Ces Suisses qui vous aident à mourir

 Le 18 décembre 2012 | Mise à jour le 16 décembre 2013


Ces Suisses qui vous aident à mourir
Michèle Causse, qui a voulu que sa mort soit filmée, décide de s’éteindre le jour de son anniversaire, avec l’aide d’une accompagnatrice de l’association Dignitas en Suisse. ©


Le comité consultatif national d’éthique rend lundi ses conclusions autour de la question de l'euthanasie active et du suicide assisté. Redécouvrez notre reportage, publié en décembre 2012, sur l’aide au suicide en Suisse.

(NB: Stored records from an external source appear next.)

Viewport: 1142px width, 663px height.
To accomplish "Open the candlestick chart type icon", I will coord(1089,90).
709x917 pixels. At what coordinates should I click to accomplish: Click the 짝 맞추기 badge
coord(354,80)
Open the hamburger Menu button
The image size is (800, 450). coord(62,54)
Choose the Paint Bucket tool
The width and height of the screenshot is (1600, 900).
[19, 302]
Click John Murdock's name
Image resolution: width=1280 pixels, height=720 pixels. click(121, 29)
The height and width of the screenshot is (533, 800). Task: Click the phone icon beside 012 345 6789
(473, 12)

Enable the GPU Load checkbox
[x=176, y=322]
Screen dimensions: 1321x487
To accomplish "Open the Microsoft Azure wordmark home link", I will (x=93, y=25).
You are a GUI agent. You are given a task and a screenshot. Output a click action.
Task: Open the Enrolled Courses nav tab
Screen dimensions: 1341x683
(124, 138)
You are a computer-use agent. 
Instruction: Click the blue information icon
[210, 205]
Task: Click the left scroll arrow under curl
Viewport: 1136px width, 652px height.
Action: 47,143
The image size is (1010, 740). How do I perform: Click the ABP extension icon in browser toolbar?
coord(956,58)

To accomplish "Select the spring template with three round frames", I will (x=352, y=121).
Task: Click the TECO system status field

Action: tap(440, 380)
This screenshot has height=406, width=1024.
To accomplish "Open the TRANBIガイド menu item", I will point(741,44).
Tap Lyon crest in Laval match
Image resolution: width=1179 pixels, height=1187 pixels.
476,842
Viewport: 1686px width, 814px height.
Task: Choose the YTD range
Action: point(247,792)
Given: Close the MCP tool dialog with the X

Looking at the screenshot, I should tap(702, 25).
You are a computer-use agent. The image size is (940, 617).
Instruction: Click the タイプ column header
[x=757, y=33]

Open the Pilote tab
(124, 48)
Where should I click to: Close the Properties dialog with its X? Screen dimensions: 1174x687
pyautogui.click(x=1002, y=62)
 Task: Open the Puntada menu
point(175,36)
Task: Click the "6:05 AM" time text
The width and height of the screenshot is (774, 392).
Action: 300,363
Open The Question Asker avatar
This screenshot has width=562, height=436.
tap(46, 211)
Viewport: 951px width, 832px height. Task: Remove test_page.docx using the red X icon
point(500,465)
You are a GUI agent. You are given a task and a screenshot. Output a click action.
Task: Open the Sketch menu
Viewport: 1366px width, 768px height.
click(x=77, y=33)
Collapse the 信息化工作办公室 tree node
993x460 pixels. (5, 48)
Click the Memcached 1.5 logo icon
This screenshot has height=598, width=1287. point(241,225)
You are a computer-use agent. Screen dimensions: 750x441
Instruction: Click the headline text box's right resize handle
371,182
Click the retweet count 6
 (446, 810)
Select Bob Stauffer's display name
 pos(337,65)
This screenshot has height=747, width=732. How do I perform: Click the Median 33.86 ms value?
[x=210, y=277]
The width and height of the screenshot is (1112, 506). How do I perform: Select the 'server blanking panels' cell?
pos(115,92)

Gratuite pour les ­citoyens nationaux via l’association Exit, elle est payante pour les étrangers via Dignitas. Paris Match était allé interroger ceux et celles qui accompagnent cette mort sur ordonnance.



«On s’était inscrits à Exit deux ans avant sa mort. Elle et moi. Notre fille aussi. » Pourtant, quand Marcelle, sa femme chérie, lui a lâché un jour « Je n’ai plus envie de lutter », Gérard n’y a pas cru tout de suite : « J’ai essayé de l’en dissuader. Comme je l’accompagnais toujours à Genève chez son oncologue, je savais comme elle qu’un nouveau médicament allait être mis sur le marché dans deux ou trois ans. Mais elle en a eu assez… » Marcelle avait enduré dix ans de traitement contre son cancer. Son autre oncologue, un ami valaisan, comme eux, le lui avait promis : « Je ne te laisserai pas souffrir. » Dynamique, sportive, casse-cou même, elle a continué, malade, d’aller marcher des heures dans les Alpes avec son mari. Les deux dernières années, elle n’y arrivait plus. Ses os étaient atteints et lui causaient des douleurs horribles. « Elle ­savait tout sur sa maladie, se souvient Gérard. Sa terreur, c’était que les ­tumeurs atteignent le cerveau. » Un mois avant sa mort, les spécialistes lui confirment que c’est la fin. Alors, ­Marcelle prend les choses en main : elle envoie à l’antenne de Lausanne de l’association Exit les comptes rendus médicaux confirmant la gravité de son mal, un certificat attestant de sa bonne santé mentale et une lettre manuscrite réaffirmant sa volonté de mourir. « Ensuite, on a appelé Gabriella… »
Gabriella est une splendide quinquagénaire qui donne très envie de vivre. Des fossettes, un regard chaleureux, un corps de gazelle. Elle est ­« accompagnatrice » et bénévole, comme une quinzaine d’autres, à Exit. En clair, c’est elle qui, à deux reprises, rencontre le patient désireux de se donner la mort. La première fois, elle l’interroge longuement, l’incite à réfléchir. S’il se décide, il la rappellera plus tard. C’est lui qui fera le geste, avalera d’abord le verre de Paspertin, pour éviter un rejet par ­l’estomac, puis celui de pentobarbital, que Gabriella aura préparé.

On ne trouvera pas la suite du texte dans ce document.